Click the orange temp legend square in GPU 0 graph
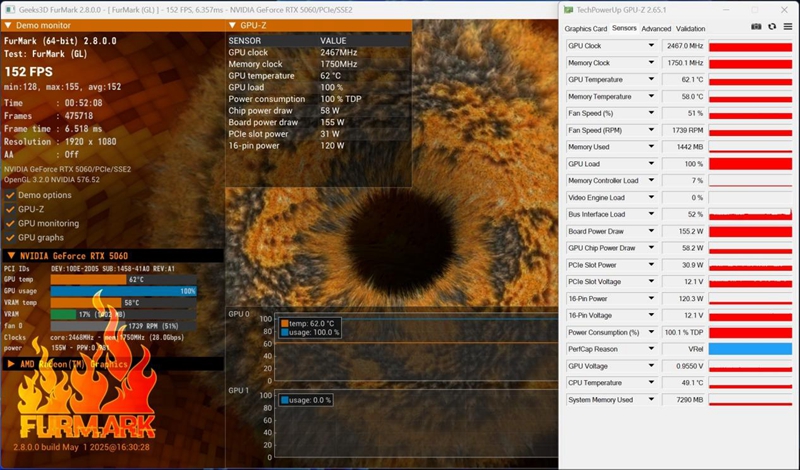800x470 pixels. click(285, 323)
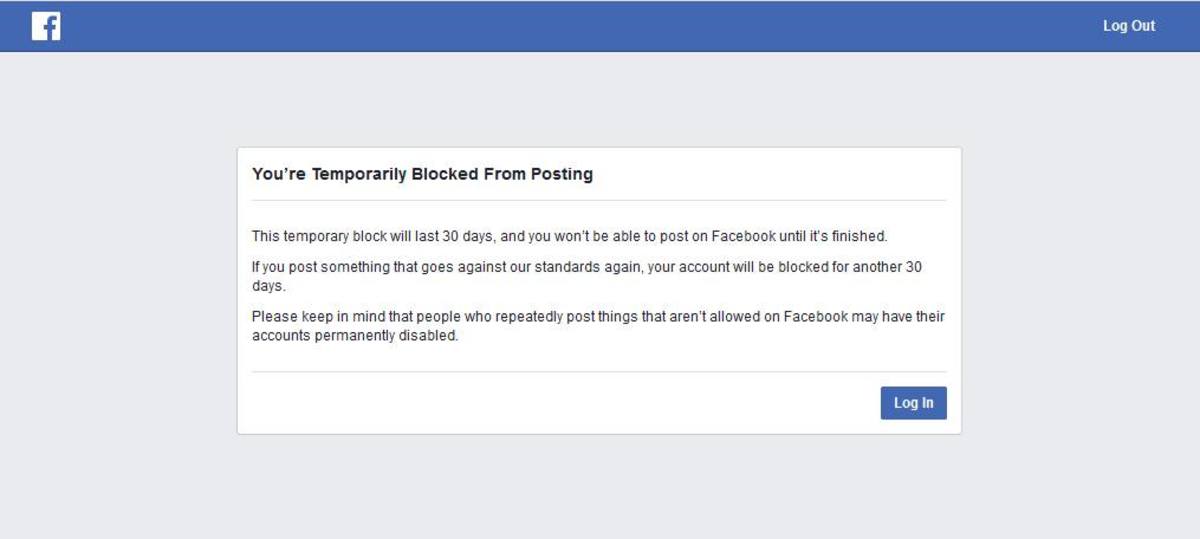
Task: Click the "You're Temporarily Blocked From Posting" heading
Action: pos(422,174)
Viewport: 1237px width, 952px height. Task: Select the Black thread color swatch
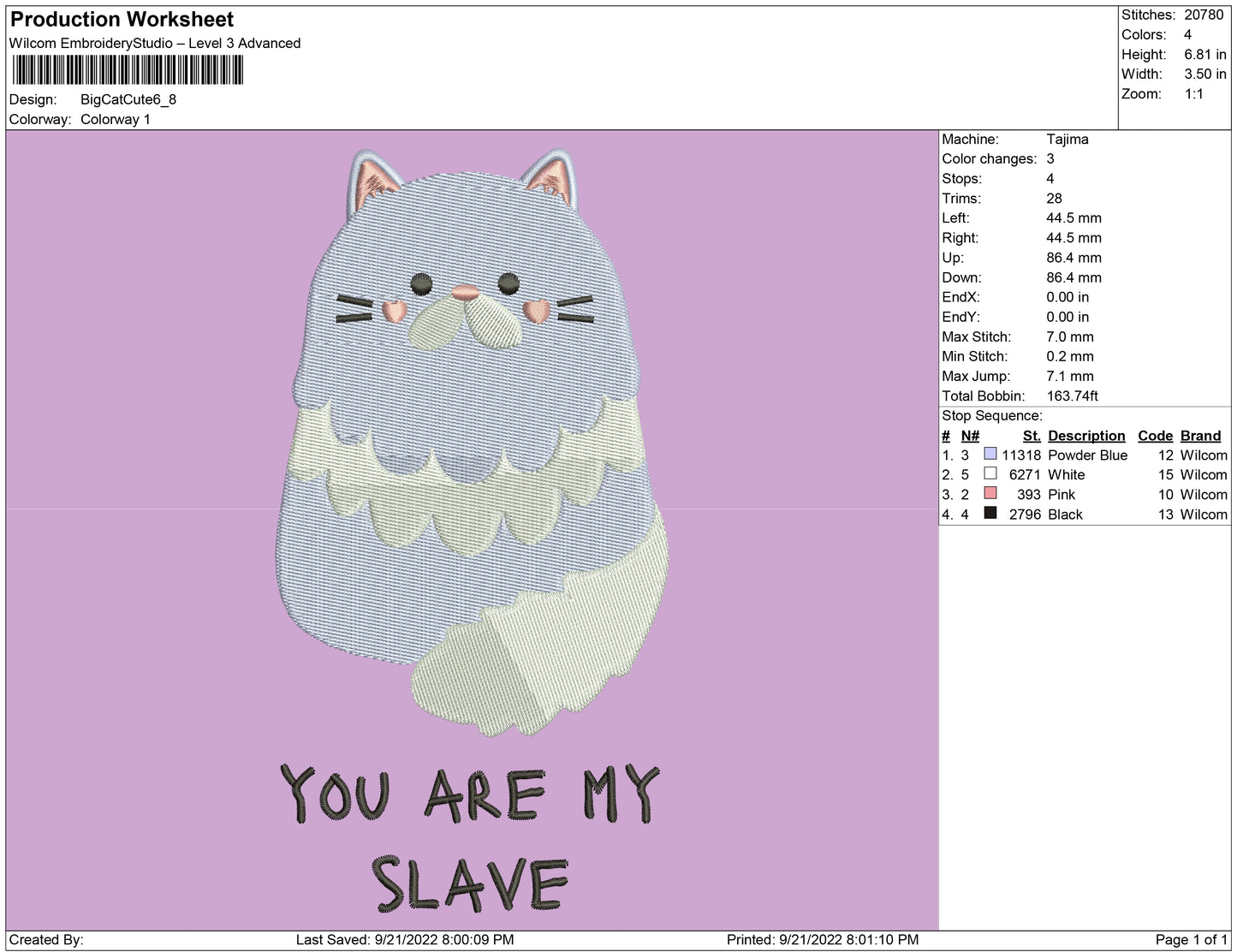(x=990, y=513)
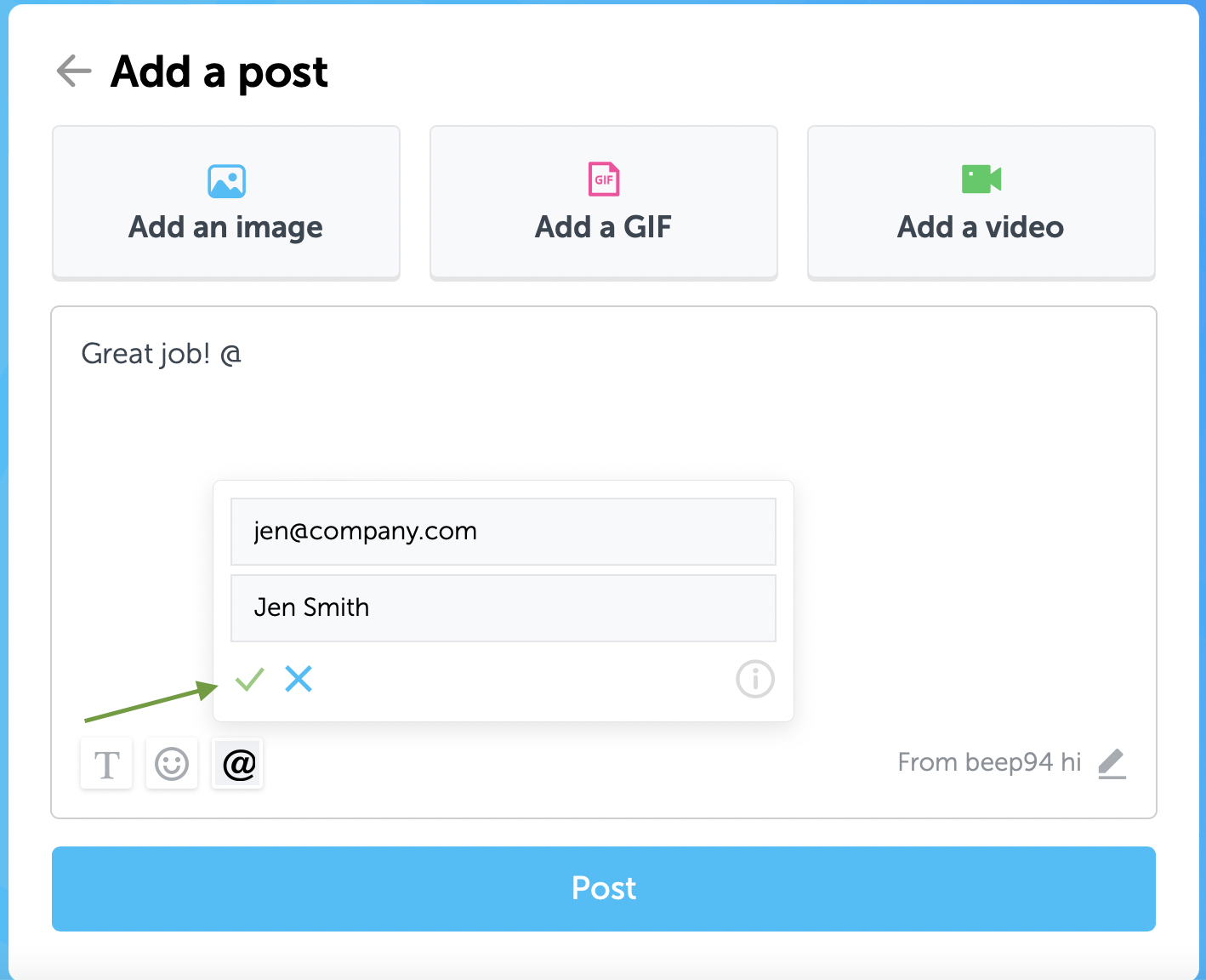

##########

-- TASK INSTRUCTIONS --
Give back every record above word for word; the pictures have no place in it.

-- ANSWER FOR THE TASK --
Click the orange temp legend square in GPU 0 graph
800x470 pixels. click(285, 323)
Task: Click the "You're Temporarily Blocked From Posting" heading
Action: pos(422,174)
Viewport: 1237px width, 952px height. Task: Select the Black thread color swatch
(x=990, y=513)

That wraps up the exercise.